IL VERO POTERE OCCULTO DELLA PANDEMIA

Un esempio tratto dall'ambito giudiziario

San Michele pesa le anime e scaccia il demonio.

In disparte ogni ipotesi di complotto o complottismo e il loro utilizzo infamante (il rinvio d’obbligo è a G. Agamben), soltanto le menti annebbiate non vedono come la pandemia da covid-19 stia assumendo la funzione di schermo per nascondere una progressiva modifica della distribuzione del Potere. Modifica altrimenti impossibile, date le note norme costituzionali, e i legacci procedurali per ogni loro riforma che richiedono maggioranze impraticabili, a fronte di una frammentazione politica di stampo individualistico: ognuno per sé, Dio per tutti.
Si procede, perciò, per piccoli passi, cogliendone le reazioni, e si parte da livelli di normazione più bassa, quella sconosciuta alla maggior parte dei cittadini. Molto tecnicismo, nessuna idealità sovranazionale, imperiosa, d’immagine e d’effetto. Si transita comodamente nell’indifferenza.
══════
Serie di esercizi →
A: Elenca gli ostacoli che, nel brano sul potere occulto della pandemia, rendono «altrimenti impossibile» la modifica della distribuzione del Potere.
B: Riassumi in forma più breve, per favore, il paragrafo del brano sul potere occulto della pandemia che comincia con «Si procede, perciò».
C: Riprendi il brano sul potere occulto della pandemia dal punto in cui si interrompe.

Materiale di partenza →
══════
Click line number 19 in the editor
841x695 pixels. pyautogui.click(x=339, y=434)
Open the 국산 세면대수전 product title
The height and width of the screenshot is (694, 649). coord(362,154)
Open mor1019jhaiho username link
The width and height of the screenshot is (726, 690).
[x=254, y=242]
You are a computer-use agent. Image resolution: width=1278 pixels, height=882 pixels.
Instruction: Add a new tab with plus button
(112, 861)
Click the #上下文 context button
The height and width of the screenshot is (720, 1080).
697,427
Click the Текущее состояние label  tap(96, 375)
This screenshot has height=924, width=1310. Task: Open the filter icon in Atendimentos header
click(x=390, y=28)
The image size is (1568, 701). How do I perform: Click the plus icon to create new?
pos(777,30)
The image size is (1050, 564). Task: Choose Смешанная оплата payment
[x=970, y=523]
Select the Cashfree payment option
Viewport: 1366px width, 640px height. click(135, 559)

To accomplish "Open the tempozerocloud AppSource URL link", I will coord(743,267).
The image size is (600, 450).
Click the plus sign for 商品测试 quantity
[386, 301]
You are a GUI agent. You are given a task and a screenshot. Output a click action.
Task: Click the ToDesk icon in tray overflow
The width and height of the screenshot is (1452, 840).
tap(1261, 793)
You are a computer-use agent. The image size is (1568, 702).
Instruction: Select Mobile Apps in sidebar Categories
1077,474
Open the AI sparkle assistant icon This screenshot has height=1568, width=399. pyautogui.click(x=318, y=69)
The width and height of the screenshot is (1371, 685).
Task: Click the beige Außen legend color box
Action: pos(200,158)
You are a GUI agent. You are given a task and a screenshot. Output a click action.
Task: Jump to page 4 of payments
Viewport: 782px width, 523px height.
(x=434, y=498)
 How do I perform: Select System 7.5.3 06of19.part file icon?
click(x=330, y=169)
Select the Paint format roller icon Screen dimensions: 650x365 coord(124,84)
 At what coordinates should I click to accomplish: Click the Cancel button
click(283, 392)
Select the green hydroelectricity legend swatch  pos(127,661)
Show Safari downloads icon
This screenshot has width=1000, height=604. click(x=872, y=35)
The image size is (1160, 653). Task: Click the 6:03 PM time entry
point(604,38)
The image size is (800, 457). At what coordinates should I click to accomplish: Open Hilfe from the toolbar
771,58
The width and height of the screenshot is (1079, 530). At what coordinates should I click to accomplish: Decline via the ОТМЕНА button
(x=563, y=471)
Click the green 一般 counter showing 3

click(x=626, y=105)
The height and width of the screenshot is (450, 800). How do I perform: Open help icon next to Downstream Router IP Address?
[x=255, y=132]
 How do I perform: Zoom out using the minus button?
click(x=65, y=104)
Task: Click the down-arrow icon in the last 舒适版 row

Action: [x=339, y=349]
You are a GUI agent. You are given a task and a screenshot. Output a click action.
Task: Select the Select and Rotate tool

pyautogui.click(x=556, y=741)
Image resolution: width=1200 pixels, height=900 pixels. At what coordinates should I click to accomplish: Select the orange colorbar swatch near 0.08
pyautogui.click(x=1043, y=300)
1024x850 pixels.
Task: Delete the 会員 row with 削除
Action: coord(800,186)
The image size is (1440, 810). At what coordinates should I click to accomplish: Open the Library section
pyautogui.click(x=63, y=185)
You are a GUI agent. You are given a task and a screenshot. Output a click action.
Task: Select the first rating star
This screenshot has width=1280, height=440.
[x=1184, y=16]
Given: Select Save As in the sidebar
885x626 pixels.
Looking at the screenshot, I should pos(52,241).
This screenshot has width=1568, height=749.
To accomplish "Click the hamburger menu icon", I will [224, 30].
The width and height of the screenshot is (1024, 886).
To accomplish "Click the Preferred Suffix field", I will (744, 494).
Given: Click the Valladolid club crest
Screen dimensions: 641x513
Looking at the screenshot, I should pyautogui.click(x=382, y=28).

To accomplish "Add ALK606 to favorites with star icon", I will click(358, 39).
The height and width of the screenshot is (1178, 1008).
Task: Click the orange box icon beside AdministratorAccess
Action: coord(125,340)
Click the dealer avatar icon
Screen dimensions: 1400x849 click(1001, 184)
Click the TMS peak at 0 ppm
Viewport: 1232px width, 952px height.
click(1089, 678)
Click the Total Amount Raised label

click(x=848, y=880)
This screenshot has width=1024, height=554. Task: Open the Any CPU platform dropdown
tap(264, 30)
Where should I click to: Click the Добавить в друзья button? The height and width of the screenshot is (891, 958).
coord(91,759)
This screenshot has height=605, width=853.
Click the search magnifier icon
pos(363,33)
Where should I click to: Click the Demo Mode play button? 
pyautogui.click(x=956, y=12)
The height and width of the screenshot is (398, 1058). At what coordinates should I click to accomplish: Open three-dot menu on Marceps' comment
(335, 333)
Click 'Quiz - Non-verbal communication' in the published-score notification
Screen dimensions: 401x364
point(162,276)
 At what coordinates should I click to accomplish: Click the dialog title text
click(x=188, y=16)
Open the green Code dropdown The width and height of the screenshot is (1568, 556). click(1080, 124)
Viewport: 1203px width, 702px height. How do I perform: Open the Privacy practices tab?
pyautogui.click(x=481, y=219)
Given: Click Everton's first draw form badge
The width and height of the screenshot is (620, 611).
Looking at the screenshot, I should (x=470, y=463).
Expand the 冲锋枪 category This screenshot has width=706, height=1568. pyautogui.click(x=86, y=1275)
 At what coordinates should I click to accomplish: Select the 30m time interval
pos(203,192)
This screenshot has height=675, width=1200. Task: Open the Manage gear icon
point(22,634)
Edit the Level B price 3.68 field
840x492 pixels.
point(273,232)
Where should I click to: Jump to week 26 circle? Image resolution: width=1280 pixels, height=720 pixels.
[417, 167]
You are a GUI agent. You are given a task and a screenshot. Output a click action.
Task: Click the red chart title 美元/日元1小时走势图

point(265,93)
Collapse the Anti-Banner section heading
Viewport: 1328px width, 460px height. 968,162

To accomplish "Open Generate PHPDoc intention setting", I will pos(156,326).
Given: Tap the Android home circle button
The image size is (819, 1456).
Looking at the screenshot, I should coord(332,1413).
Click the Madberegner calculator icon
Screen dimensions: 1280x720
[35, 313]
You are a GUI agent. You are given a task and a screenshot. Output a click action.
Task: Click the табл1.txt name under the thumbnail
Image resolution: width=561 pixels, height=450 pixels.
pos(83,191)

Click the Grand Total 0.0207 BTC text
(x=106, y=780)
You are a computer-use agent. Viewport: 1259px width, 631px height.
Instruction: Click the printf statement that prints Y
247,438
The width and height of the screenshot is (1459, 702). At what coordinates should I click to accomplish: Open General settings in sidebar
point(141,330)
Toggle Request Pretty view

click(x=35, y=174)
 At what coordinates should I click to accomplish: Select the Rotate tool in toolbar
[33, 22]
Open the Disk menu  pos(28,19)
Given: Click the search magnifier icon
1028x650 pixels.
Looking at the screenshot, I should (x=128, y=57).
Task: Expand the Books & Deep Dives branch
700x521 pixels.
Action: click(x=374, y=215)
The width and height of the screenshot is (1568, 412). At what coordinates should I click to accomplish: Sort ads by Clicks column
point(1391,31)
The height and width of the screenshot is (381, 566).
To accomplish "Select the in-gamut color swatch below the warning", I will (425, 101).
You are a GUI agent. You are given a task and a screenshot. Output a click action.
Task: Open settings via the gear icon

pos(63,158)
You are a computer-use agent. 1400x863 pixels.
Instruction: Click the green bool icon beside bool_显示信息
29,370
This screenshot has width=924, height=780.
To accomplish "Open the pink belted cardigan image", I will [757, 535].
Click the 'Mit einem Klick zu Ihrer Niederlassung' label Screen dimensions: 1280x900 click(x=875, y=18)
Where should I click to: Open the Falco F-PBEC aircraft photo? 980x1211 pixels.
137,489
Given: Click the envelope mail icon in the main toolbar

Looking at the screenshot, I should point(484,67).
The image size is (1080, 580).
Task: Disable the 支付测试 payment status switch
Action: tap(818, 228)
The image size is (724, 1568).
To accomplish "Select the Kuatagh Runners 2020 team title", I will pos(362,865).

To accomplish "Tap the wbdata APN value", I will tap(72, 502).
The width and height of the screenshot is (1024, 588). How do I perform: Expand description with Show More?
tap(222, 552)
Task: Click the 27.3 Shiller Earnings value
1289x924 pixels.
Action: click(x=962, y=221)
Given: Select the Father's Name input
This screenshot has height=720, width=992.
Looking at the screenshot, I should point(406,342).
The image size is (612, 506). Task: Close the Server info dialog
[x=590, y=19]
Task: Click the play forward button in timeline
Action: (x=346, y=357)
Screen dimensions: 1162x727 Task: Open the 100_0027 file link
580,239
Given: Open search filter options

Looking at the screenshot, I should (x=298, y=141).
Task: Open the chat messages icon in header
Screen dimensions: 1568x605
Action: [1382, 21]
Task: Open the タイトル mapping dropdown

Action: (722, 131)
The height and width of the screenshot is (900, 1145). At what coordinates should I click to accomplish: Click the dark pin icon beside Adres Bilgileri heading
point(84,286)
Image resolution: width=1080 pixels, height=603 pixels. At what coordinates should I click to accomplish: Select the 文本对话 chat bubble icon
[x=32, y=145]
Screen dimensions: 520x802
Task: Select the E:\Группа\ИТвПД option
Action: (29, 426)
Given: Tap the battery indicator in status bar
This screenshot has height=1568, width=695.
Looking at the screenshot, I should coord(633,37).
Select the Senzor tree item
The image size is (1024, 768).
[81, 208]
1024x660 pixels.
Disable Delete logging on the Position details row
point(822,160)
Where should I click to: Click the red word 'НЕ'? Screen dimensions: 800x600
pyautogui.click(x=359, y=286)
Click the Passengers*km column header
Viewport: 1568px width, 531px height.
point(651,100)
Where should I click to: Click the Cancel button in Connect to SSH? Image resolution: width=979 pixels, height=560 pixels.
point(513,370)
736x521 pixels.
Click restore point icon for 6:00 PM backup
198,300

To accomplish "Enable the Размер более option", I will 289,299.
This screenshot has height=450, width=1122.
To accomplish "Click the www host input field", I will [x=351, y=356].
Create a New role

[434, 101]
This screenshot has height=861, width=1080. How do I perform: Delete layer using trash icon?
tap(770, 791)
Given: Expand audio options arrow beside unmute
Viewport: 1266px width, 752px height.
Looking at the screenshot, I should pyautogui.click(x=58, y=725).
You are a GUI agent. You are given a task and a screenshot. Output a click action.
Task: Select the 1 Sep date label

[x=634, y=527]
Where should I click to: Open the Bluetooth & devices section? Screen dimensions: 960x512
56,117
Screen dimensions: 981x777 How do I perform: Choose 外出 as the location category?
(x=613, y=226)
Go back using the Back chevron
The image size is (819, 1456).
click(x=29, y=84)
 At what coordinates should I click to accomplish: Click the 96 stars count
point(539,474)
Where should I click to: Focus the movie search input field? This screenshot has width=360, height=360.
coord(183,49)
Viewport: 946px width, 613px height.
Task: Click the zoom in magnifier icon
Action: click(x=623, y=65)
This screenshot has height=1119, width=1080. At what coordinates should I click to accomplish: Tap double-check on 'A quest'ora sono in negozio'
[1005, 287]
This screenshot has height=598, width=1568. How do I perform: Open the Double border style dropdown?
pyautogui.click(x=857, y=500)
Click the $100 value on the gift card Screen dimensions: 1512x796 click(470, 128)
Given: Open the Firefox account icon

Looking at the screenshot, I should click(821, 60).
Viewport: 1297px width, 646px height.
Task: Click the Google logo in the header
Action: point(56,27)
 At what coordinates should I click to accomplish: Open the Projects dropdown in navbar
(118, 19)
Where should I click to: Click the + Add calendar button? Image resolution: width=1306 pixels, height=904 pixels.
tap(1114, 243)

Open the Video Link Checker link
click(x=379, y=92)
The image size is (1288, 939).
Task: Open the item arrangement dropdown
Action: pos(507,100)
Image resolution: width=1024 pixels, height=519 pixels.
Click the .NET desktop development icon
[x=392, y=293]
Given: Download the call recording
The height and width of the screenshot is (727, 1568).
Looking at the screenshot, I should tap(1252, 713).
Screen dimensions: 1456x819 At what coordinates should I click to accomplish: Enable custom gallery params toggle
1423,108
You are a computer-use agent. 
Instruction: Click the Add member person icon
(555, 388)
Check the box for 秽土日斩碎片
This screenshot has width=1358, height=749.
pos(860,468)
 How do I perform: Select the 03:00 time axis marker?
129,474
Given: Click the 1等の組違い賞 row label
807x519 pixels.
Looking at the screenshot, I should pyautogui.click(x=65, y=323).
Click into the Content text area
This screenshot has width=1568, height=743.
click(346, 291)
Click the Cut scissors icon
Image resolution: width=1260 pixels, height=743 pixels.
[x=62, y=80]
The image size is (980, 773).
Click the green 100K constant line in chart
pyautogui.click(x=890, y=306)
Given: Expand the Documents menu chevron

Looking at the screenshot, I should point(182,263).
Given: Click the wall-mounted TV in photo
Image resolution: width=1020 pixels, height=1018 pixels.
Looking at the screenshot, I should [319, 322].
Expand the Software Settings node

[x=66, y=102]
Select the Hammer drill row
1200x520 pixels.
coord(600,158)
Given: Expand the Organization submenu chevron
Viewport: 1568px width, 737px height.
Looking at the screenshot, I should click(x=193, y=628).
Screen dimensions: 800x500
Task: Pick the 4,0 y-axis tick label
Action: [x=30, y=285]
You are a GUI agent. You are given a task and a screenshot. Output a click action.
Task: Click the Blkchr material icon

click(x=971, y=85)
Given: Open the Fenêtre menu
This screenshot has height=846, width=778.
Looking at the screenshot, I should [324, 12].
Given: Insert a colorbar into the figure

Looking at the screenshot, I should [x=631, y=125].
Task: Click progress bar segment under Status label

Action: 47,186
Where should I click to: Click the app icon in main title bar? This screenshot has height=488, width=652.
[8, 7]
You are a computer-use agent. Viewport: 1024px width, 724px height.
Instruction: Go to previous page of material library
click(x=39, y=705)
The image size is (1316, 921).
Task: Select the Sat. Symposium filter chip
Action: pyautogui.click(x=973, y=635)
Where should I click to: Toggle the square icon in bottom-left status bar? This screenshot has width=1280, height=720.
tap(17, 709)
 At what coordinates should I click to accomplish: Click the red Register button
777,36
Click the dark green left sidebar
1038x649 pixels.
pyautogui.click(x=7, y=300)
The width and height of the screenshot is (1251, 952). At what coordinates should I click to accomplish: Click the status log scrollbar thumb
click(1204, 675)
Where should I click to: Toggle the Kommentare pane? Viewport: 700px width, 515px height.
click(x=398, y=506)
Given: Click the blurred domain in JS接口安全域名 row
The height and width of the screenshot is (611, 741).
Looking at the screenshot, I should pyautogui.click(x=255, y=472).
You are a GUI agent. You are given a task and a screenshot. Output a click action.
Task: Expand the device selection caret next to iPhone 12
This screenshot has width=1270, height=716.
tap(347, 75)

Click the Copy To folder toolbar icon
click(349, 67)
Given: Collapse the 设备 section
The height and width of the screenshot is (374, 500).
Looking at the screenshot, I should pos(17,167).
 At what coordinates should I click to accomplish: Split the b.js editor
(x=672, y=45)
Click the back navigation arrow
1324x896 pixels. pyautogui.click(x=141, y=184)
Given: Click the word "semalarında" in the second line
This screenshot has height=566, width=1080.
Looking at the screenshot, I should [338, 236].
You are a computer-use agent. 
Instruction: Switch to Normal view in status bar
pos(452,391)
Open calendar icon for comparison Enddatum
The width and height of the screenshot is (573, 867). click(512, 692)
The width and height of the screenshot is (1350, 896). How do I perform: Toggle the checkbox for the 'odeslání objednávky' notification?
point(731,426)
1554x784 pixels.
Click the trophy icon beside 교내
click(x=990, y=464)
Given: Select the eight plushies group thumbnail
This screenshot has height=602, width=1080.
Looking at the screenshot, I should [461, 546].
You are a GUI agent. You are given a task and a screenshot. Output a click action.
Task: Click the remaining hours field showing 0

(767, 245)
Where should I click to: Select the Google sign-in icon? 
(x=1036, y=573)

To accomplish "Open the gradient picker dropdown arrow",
══════
Soluzioni degli esercizi →
A:
- Le note norme costituzionali
- I legacci procedurali per ogni loro riforma, che richiedono maggioranze impraticabili
- Una frammentazione politica di stampo individualistico

B: Si avanza a piccoli passi, osservando le reazioni, e si comincia dalle norme di livello più basso, ignote alla maggior parte dei cittadini. Prevale il tecnicismo, senza alcuna idealità sovranazionale d'immagine e d'effetto, e così si passa nell'indifferenza.

C:
Prendiamo, ad esempio, l’ambito giudiziario.
A pandemia in corso è sbocciato il fiore velenoso dell’organigramma dei dirigenti degli uffici giudiziari (presidenti di tribunali e corti d’appello, presidenti di sezione, procuratori della repubblica, procuratori aggiunti), ed è stato divulgato coram populo (e commentato anche sulle pagine di questa Rivista) un meccanismo di favori e contro-favori, raccomandazioni, interferenze: fenomeno noto finora soltanto agli interni all’apparato.
Possiamo, quindi, concludere che viviamo in uno Stato il cui sistema giudiziario è gestito e organizzato da dirigenti nominati secondo quel meccanismo per nulla trasparente e per nulla fondato su meriti e capacità, meccanismo oggi portato alla sbarra (procedimento disciplinare presso il CSM, procedimento penale presso la Procura della Repubblica di Perugia).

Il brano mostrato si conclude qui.